The art is the shining star of this issue. I always enjoy a JG Jones cover. The smooth lines and the sort of chalky, muted tones are nice touches that complement Jones’ take on the characters. It reminds me of Chris Van Allsburg, whose work I enjoyed so much as a kid. Rags’ interior art is amazing. During a quite amusing conversation between The Spirit and crooked cop Dolan, there’s this up-close panel of Dolan’s smirky face that I just stared at: The smoke coming off the just-used match, the shadow cast from the brim of his hat and pipe, and the distinct look of the character. It said so much more than the dialogue could — and that’s just one panel!
If you think of the art for a character-driven book in terms of movie casting, Rags is the best casting director in the studio. He manages to define all of the characters so that you got a feel for who they might turn out to be in this story. He has a real gift for drawing eyes, giving them depth and an almost photo-realistic intensity. I generally liked Ruffino’s colors, but at times, some of Rags’ detail work seemed lost to the coloring. But since the palette and contrasts were aesthetically pleasing as a package, perhaps that’s a fair trade-off.

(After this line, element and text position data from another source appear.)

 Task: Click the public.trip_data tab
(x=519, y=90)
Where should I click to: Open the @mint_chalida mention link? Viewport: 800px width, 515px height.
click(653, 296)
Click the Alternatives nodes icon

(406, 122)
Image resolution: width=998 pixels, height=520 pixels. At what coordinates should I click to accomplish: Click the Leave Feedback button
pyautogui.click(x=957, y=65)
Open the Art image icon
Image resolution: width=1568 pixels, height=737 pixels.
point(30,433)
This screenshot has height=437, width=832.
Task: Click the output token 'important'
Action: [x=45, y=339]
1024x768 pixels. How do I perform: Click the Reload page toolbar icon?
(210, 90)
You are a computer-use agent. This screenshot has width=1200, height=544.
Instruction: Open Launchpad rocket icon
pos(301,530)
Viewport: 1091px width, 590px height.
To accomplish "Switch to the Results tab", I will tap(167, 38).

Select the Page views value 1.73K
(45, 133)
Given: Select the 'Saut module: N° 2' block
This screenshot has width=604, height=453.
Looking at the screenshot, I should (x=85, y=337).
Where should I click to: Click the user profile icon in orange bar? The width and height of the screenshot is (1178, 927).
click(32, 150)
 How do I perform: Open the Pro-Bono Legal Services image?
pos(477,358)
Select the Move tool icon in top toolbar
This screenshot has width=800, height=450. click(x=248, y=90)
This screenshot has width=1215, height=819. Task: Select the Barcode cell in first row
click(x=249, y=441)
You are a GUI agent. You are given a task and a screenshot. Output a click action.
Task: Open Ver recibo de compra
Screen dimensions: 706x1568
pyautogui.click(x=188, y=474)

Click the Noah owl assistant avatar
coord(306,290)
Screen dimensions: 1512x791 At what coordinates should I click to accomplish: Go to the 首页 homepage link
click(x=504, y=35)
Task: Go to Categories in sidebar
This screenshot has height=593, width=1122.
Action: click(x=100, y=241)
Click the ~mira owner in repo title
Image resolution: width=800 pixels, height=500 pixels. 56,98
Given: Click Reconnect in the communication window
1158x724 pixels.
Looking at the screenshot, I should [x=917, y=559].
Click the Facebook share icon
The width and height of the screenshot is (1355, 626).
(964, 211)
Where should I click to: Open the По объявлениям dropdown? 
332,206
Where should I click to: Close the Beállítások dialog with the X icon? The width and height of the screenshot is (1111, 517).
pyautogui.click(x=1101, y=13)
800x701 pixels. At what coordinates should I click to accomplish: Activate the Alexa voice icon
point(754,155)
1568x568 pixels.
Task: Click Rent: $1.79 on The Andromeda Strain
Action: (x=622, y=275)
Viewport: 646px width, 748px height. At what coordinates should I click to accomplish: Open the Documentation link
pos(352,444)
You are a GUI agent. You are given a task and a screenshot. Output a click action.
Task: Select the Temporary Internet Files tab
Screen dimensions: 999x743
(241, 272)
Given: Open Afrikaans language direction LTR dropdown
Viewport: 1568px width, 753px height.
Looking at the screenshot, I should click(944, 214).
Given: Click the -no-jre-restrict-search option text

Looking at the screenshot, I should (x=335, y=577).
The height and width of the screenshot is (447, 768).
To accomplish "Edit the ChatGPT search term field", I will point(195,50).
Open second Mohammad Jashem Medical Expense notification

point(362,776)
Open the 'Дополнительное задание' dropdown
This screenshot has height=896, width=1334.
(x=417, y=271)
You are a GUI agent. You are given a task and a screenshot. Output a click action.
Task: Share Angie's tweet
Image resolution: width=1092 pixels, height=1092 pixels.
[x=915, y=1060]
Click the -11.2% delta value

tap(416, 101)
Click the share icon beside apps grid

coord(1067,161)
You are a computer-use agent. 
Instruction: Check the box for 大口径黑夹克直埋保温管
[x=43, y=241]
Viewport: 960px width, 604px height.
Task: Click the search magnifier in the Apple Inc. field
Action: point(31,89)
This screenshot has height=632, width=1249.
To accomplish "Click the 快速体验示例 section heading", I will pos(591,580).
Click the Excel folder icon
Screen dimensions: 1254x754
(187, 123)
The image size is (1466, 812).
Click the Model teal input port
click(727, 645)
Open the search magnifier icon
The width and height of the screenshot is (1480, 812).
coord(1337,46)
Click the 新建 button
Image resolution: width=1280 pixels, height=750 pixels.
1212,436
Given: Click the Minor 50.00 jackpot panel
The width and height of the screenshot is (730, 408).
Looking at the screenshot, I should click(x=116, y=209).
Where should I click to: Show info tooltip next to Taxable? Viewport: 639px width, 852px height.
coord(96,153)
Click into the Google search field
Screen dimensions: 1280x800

Since I am not familiar with the characters in First Wave, I had to read the issue a couple times to absorb what was going on. It’s mostly a lot of seed planting, but no real forward motion. We see Dr. Littlejohn somewhere in the South American jungle fleeing from a killer robot. Doc Savage comes home from solitude to his father’s gravesite, only to find some serious shenanigans surrounding his “death.” A Russian guy, who I guess is the big baddie, reads a news report about Doc’s goings-on and has some opinions about the scene taking place in the jungle. The Spirit provides kooky commentary while following a lead on some criminal activity, only to find a fight and a few things unexpected.
I’m curious to see where the story goes, and I’m excited about some of the characters. We get a brief glimpse at Rima the Jungle Girl in this first issue. Based on a preview from Rag’s character notebook that I saw a while back, I love Rima’s look, and I’m looking forward to seeing what Azzarello does with her. She doesn’t have a great deal of established continuity, but in the hands of an able writer, that can be a great thing. There is a Black Canary yet to be revealed, which I have high hopes for. The Spirit was wildly entertaining, as he’s a special kind of crazy. I’ve always had an affinity for eccentric characters. Plus, I’m really digging Doc Savage, who’s all smart and bronzy. Yum.
Verdict: The first issue doesn’t offer a great deal of exposition, and I imagine it’ll take another issue or two before we get any. You might get more out of it if you are familiar with Doc and Spirit. The story was certainly not a bore. Azzarello managed to pique my interest, but Rags Morales is what made First Wave worth my $3.99.